• [Task item]: The answer must be every line below that contains the string "agent".
----- Records provided
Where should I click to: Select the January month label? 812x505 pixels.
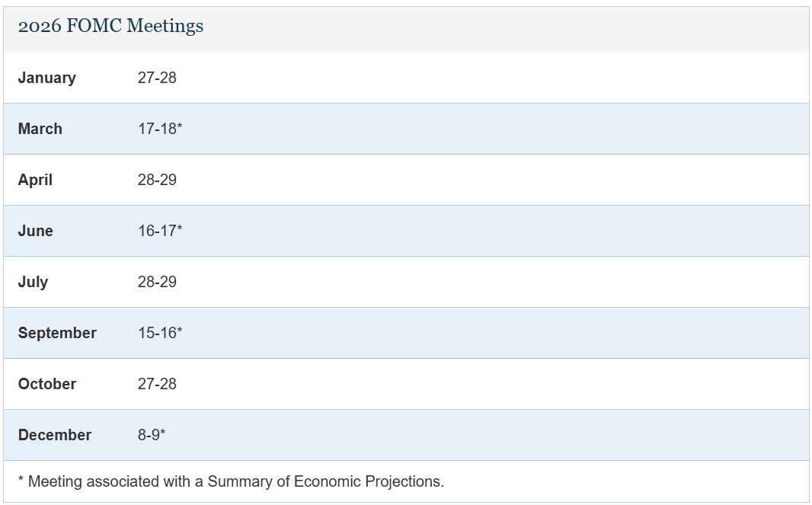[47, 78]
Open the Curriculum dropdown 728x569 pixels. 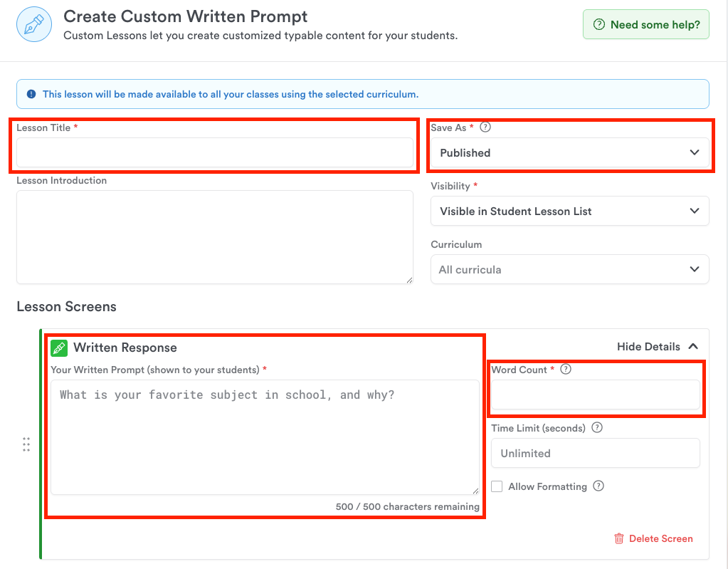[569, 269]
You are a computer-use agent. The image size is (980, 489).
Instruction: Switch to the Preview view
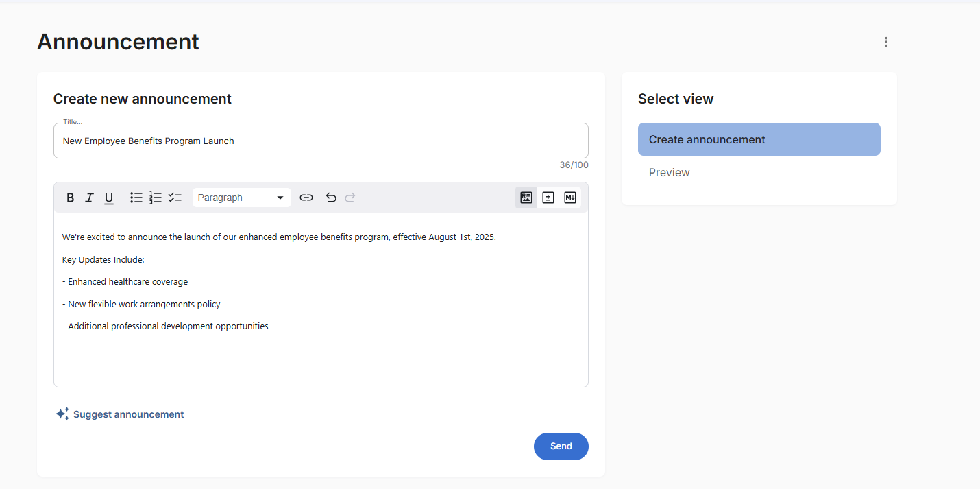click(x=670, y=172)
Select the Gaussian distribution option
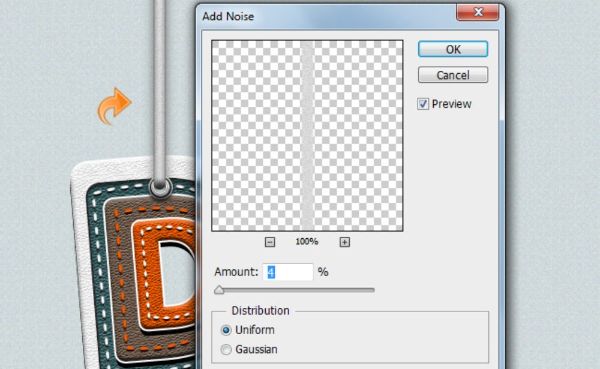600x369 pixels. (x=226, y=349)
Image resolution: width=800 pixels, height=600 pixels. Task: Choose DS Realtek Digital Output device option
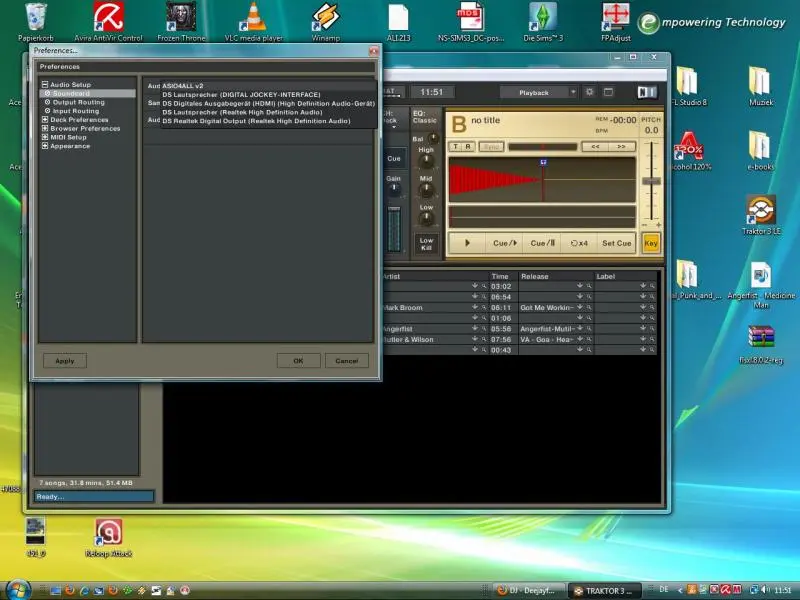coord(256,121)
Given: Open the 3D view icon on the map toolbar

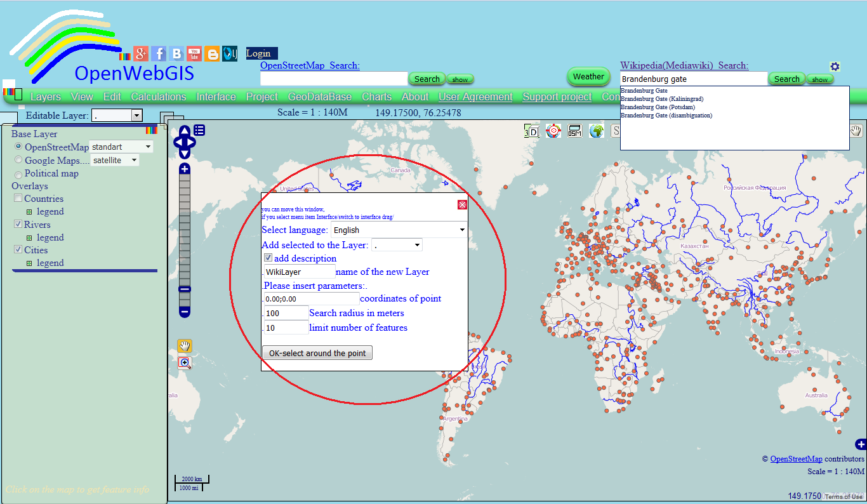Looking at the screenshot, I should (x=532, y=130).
----------
----- Records provided
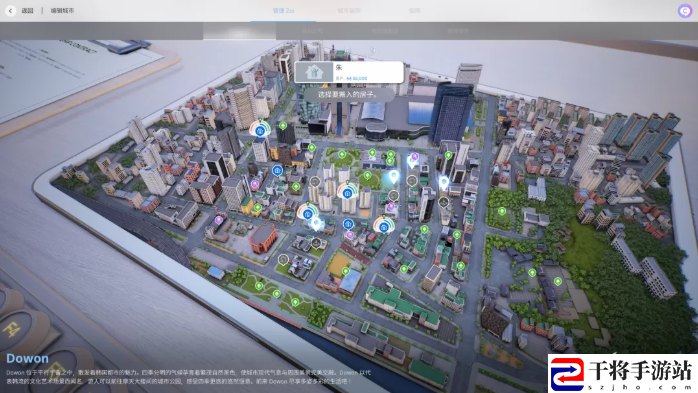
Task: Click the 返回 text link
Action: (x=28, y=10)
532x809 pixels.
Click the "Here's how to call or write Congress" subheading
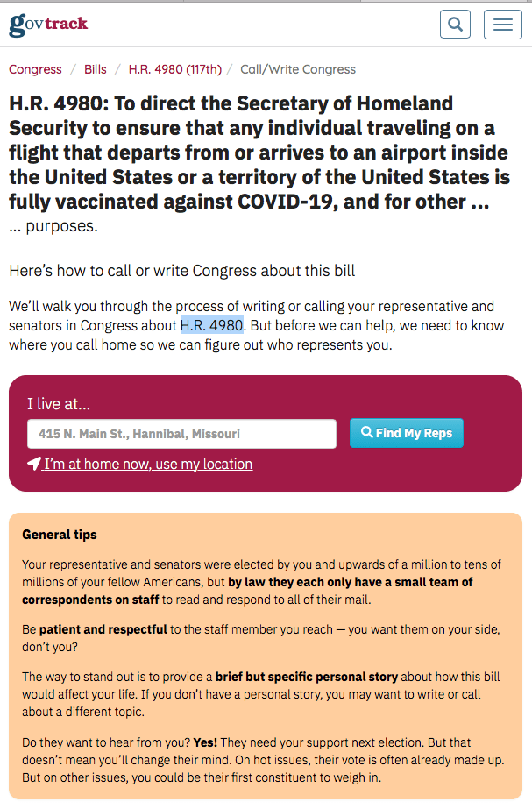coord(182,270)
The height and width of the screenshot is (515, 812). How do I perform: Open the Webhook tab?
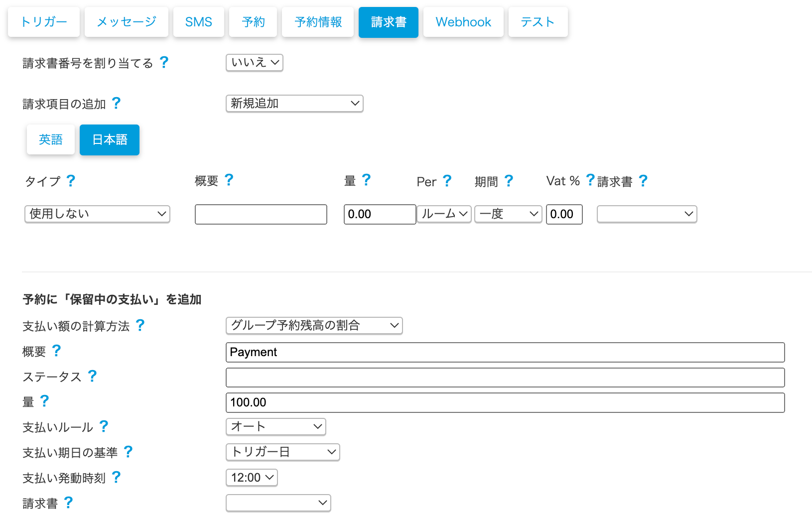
----------
----- Records provided
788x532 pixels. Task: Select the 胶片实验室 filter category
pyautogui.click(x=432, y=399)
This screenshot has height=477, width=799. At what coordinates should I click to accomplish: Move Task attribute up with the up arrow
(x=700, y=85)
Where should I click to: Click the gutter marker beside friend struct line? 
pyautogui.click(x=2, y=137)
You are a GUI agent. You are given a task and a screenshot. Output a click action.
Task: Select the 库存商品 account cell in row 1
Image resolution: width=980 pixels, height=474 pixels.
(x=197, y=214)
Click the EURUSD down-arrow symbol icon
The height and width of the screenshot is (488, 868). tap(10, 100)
----------
• [Task result]:
You are a computer-use agent. The image size is (980, 489).
You are a GUI agent. You are given a task and a screenshot. Output a click action.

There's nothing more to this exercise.